Entries showing where items appear:
------------------------------------------------
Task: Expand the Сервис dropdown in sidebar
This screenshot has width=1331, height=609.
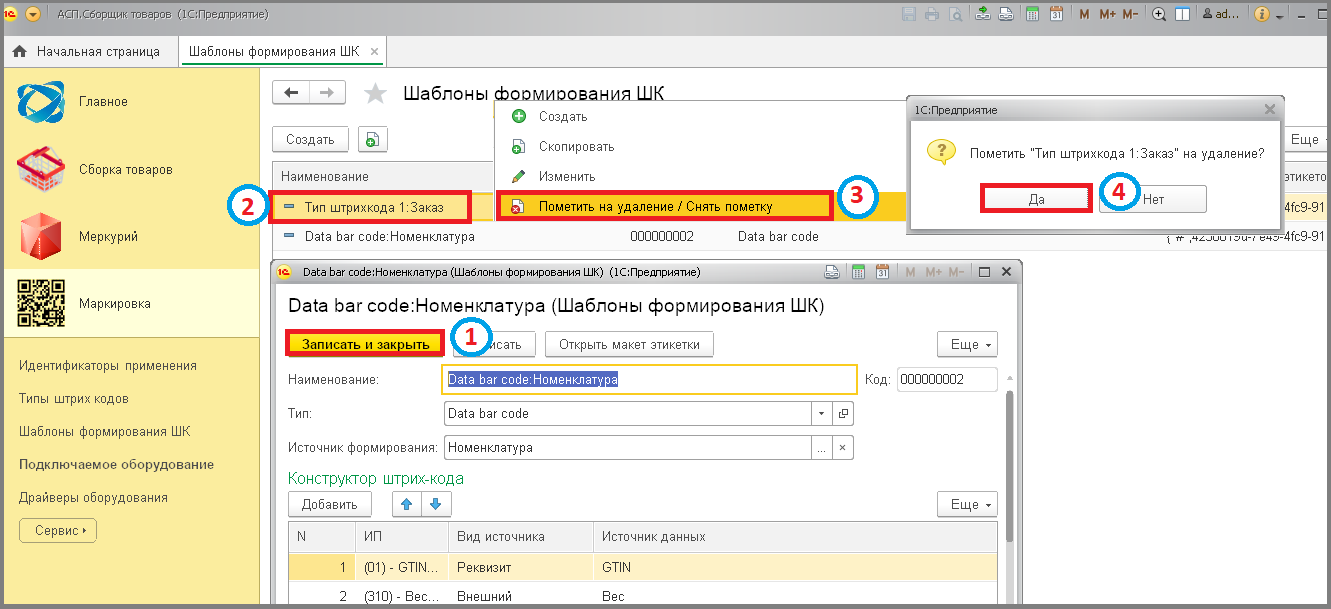Action: (x=58, y=530)
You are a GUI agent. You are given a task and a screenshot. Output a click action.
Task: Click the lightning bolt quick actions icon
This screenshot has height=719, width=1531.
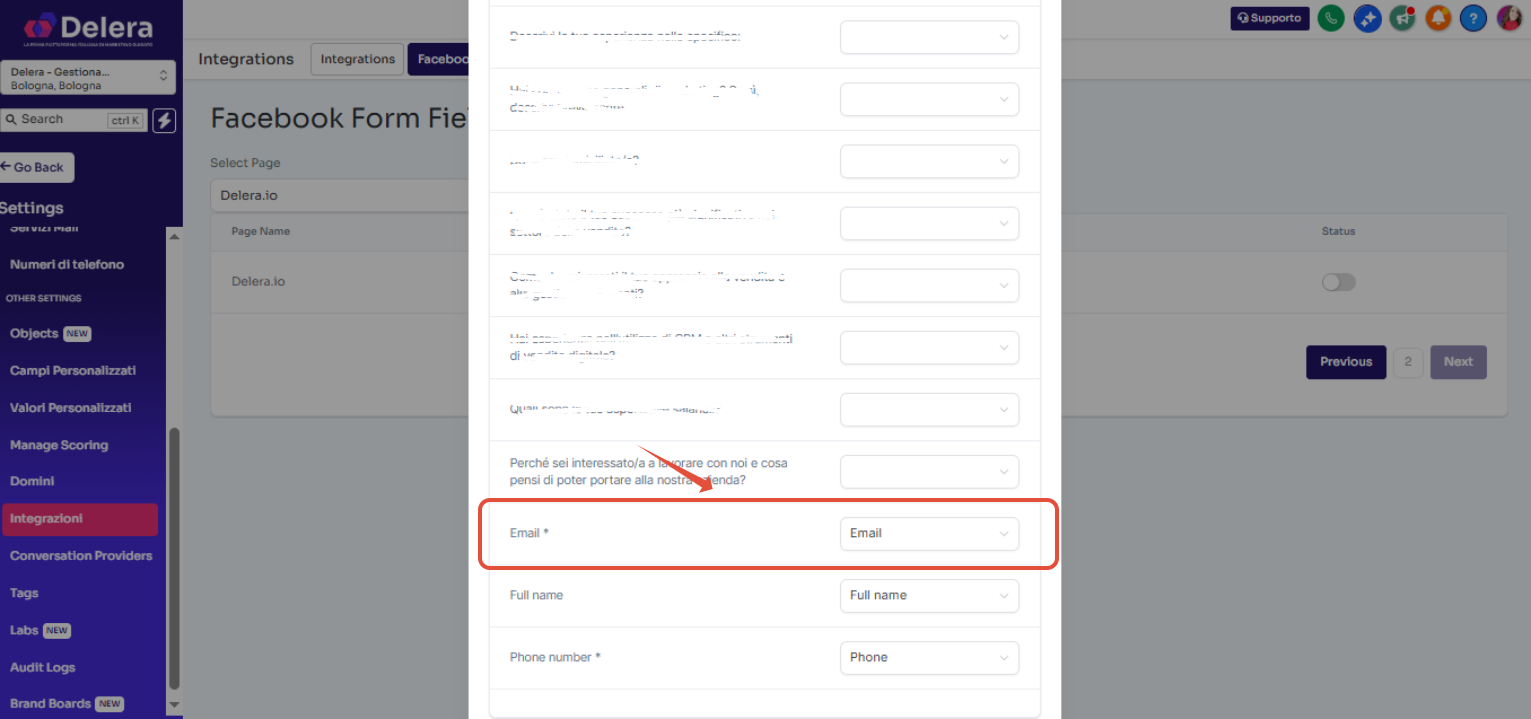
------------------------------------------------
* **To be done**
Render every line of the records above as a numbered list with no blank lines. Leave the pictures out.

* **Output of the exercise**
1. Task: Expand the Сервис dropdown in sidebar
2. This screenshot has width=1331, height=609.
3. Action: (x=58, y=530)
4. You are a GUI agent. You are given a task and a screenshot. Output a click action.
5. Task: Click the lightning bolt quick actions icon
6. This screenshot has height=719, width=1531.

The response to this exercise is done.